There are two parts to this problem: In the first part (Part (b) one you are essentially asked to find the polar coordinates of velocity and acceleration. For this, you will use j = e_r and i = e_theta.
In the second part (Part (d)), you need can use the results from today's class of v_dot = a•e_t (where "•" is the dot product, and the acceleration magnitude equation to find rho.
In addition to what CMK said, I'd double-check your velocity equations, since I don't know of a velocity equation that involves r_double_dot, which is involved in polar acceleration. I find it helpful to count the derivatives (dots) in each term of my polar velocity and acceleration equations. Since velocity is a first-order derivative with respect to time, each term should only have one dot. Since acceleration is a second-order derivative with respect to time, each term should have a total of two dots (whether that's a double dot or product of two single dots). Hope that helps!
Gravity is the only source for acceleration on this projectile. It points in a very specific direction. You can set up an acceleration vector which uses just gravity in terms of e_r and e_theta. Once you have that, you can set that equal to the standard vector for acceleration in terms of the same two unit vectors and solve for theta_double_dot.
You're on the right track with thinking about gravity. Since the problem says to neglect air resistance, the only force acting on the ball is gravity, which we are told acts straight down; ergo, the acceleration is given by -g in the j direction. You can use this acceleration vector to get an equation involving theta_double_dot. I'm curious as to how you were able to solve for r_double_dot without an acceleration vector.
Is it safe to assume that g = 32.2 ft/s^2 (3 significant figures, as the final answers should be reported)?
I would assume so since all the other variables have numbers and are given in terms of ft.
assume gravity as -32.17(unit vector j)ft/s^2. And this value will equivalent to (r(double dot) - r(theta dot)^2)(unit vector j). This information will be helpful to solve the part b of the problem
assume gravity as -32.17(unit vector j)ft/s^2. And this value will equivalent to (r(double dot) - r(theta dot)^2)(unit vector j). This information will be helpful to solve the part b of the problem
Do we have to fine e_theta at some point to fine the variables in part b? I assume it's just 1i though, but I am not completely sure.

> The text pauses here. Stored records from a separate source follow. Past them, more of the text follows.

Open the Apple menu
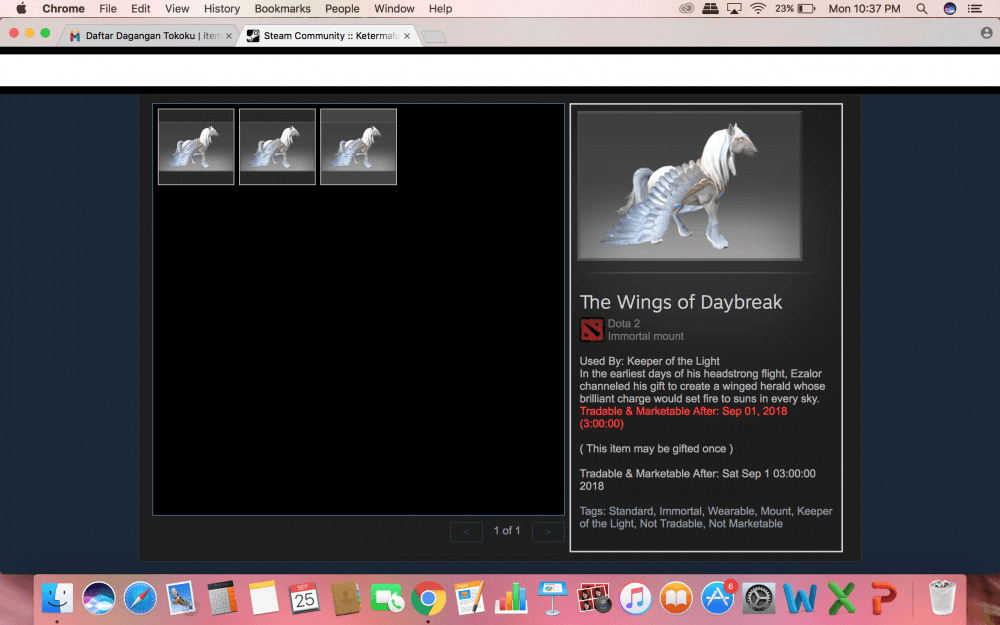This screenshot has height=625, width=1000. tap(21, 9)
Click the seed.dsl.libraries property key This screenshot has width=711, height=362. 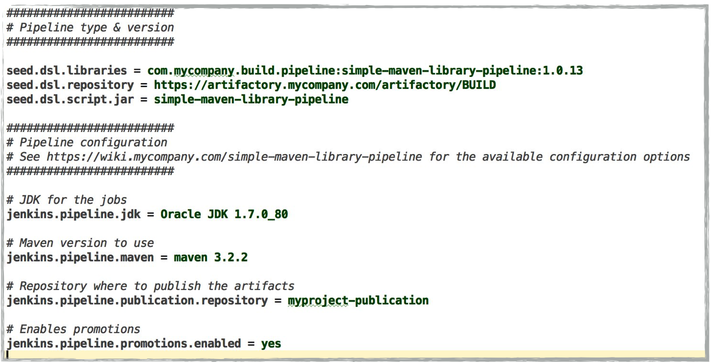pos(67,71)
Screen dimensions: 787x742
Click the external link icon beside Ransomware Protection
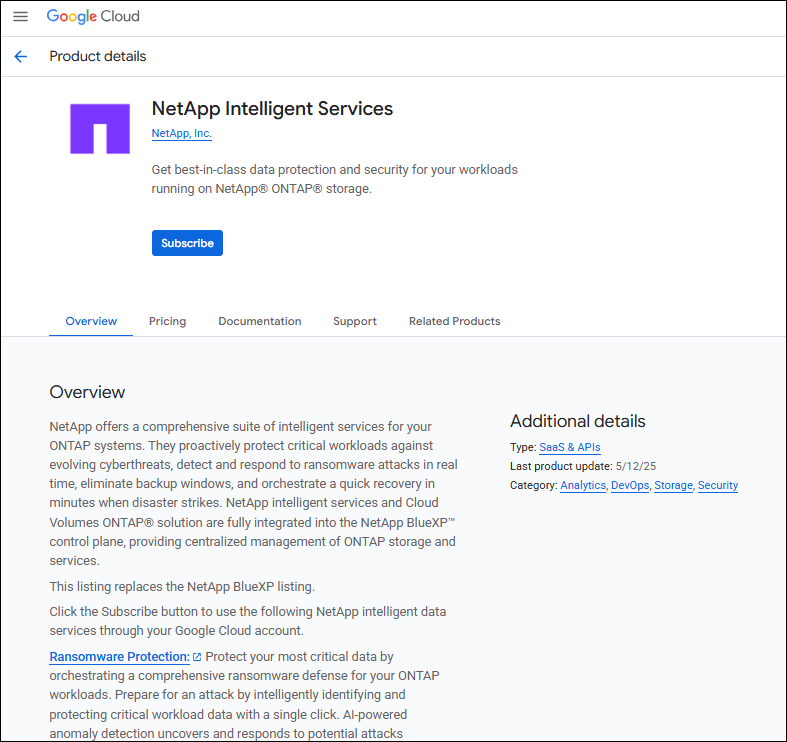[197, 657]
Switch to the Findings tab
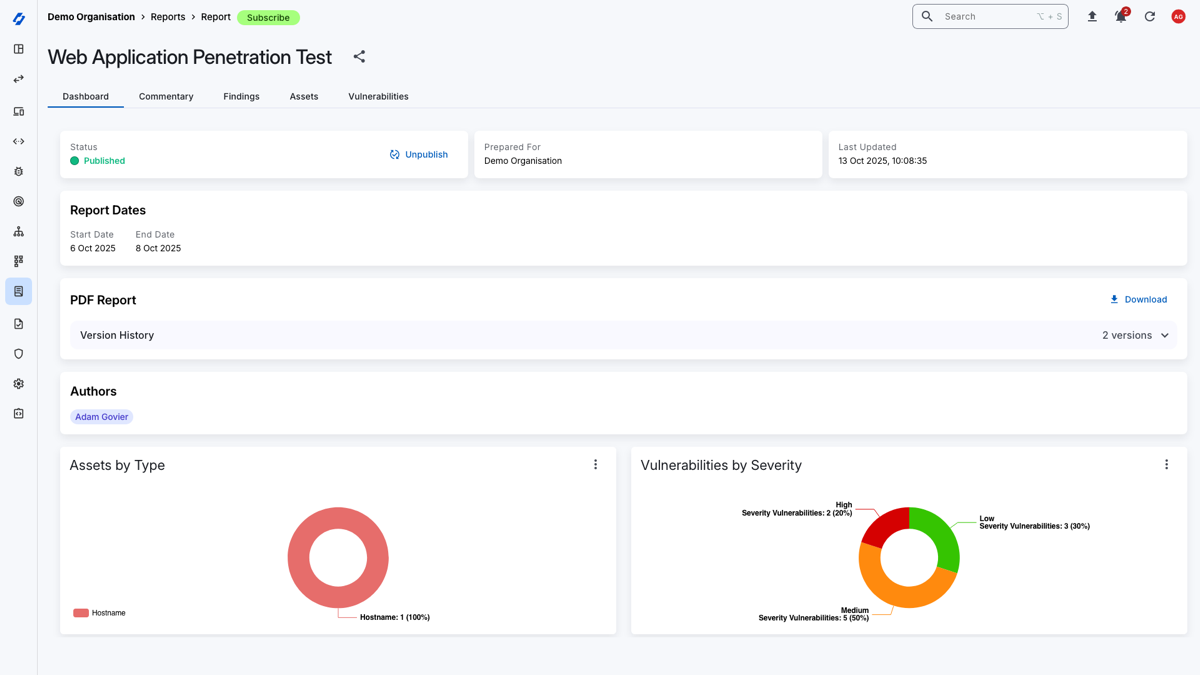Screen dimensions: 1200x675 (241, 97)
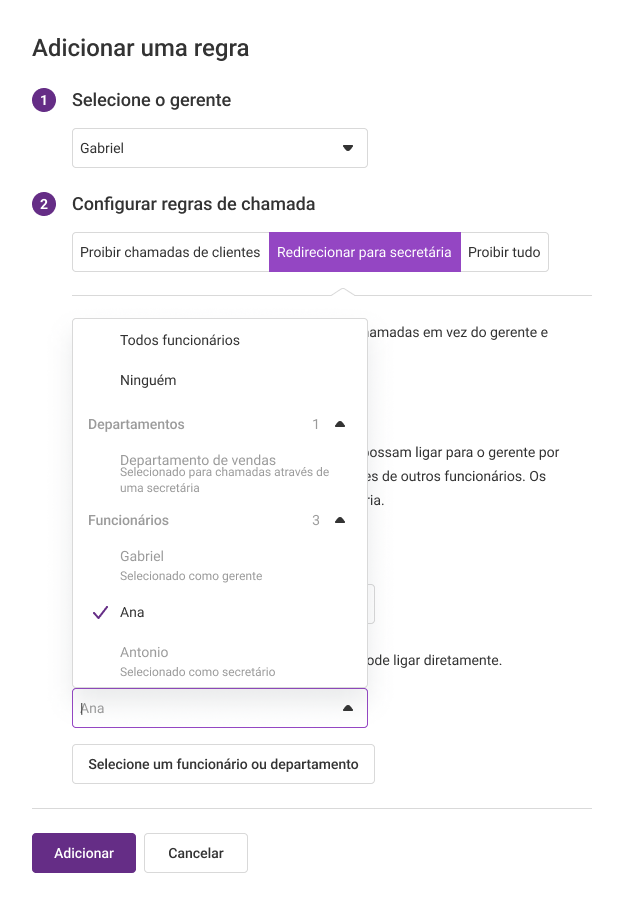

I guess it make sense cause e_theta points only towards the i direction. The way I did it is using the angle 90 given, to get both the value for e_theta and e_r ,though I'm not sure if that's the correct way to approach it.
How do I find r dot dot and theta dot dot. I was going to use an equation with acceleration, but I also cannot find the acceleration. Can someone direct me to the next steps?
To calculate r dot dot and theta dot dot take into consideration what the acceleration is in terms of e theta and e r. As mentioned from CMK e theta =i and e r=j and you should be able to solve for r dot dot and theta dot dot.
The way I did it is by describing the gravity acceleration as (-g) in the j direction with g being 32.2 ft/s^2. Then compare it to the polar coordinate which you have change to cartesian component. I hope that helps.
I just want to make sure that I am doing part c right. Is it true that we should be writing e_t = ____phi*e_theta+______phi*e_r? I want to make sure they are in terms of phi since theta is the right angle in this problem.
sorry correction, I mean beta in this problem, not phi
It will be beneficial to draw out the unit vectors for part c) because it will help you make the equations easier to understand. It can be very easy to confuse yourself if you haven't drawn the vectors.
What would the units for r double dot be?
I believe the units would be ft/s^2 since r is ft. r_dot and r_double_dot are now function of time, I may explained it wrong though.
When solving for theda dot, are the units in degrees/s or rad/s? Also, when using theda dot to solve for r and theda double dot, do you use the value of theda dot in degrees/s or rad/s?